But anyway, so what do I do everyday, thats what I wanted to write about before, I am not even really sure what I do, well let us see:

I generally seem to be waking up between six and seven in the morning. At five fourty-five-ish the roosters would rather I wake up but I am trying to confound them and maybe eventually they will ease up. Whether or not it is a good idea, and I have heard varrying exclaimations, I have tried to run about every other day, which seems to be turning into Mon, Wedn and Fri. I dont really run that far or that fast but it feels good to do something like that, though the sand likes to get the better of me, and it feels like I am running through thousands of grains of very small rocks... weird.

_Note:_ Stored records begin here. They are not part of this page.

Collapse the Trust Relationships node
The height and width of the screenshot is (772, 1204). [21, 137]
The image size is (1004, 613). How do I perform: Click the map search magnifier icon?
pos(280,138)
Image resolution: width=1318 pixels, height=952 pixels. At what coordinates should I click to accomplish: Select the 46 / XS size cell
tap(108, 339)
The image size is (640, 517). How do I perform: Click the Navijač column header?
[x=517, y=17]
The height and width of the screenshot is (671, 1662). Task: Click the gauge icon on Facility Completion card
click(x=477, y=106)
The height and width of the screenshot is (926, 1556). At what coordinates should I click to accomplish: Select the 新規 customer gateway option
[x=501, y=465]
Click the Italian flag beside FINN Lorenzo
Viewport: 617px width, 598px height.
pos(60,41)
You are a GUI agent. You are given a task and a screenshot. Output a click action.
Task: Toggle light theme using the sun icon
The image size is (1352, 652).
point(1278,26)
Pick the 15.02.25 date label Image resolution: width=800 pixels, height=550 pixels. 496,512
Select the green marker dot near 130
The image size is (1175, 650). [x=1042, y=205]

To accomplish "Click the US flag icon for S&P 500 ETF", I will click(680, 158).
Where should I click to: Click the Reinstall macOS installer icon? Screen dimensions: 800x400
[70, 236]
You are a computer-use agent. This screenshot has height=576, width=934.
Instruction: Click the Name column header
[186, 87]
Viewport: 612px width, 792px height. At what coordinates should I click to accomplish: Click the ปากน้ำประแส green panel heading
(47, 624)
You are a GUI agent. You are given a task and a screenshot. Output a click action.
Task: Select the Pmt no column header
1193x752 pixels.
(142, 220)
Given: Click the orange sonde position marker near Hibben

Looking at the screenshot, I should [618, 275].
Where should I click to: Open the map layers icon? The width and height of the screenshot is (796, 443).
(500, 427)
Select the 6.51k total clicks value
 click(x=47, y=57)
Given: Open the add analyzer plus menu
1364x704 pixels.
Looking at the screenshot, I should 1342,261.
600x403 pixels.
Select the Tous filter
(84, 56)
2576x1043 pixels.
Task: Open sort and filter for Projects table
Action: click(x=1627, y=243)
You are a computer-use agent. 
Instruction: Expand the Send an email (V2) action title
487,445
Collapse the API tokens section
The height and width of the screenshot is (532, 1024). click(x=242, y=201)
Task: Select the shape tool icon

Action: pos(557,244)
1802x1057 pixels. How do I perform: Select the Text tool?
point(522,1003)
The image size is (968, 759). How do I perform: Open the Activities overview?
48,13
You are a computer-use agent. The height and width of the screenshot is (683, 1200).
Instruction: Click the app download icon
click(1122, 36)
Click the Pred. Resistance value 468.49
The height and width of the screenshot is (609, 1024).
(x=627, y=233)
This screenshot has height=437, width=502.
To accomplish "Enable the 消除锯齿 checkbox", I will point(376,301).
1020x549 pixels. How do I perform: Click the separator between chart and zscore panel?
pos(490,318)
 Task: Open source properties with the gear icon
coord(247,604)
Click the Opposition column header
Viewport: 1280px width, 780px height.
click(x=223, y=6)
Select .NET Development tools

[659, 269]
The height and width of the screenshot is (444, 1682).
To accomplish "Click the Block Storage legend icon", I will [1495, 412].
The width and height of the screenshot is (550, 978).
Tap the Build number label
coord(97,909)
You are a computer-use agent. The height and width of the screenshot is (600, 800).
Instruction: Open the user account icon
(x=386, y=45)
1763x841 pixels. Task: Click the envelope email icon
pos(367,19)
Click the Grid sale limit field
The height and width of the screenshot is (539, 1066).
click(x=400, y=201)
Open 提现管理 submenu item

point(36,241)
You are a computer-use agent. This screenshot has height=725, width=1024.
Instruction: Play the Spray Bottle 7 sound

Anyway, so my run usually lasys till seven or I may finally get up at seven, either way I am up and then going to pull water. For many male volunteers this apparently is a tricky situation and I have heard that they end up getting water from their families or something like that. For me, my first day, within my first two hours at my site, i had asked my counterpart where to get water. He grabbed me and my bucket and we walked to the closest well, he dumped water into it and then put it on my head. 'like that' he said, evidently it was what the former volunteer had done everyday so it was not a big deal for me to do it as well. So now I pull water every morning and every afternoon, about five or six buckets a day (it is not an enourmous bucket) depending on what I want to do that day: watering stuff, baths, drinking water, laundry, all that good stuff.

After the water thing is done, i sweep out my room, straighten things up and have breakfast on my own. This generally consists of some combination of cereal with powdered milk, chocoalte milk i make with hot chocolate mix, and half a loaf of french bread with either chocolate spread or honey. It is very small, but it generally holds me until lunch.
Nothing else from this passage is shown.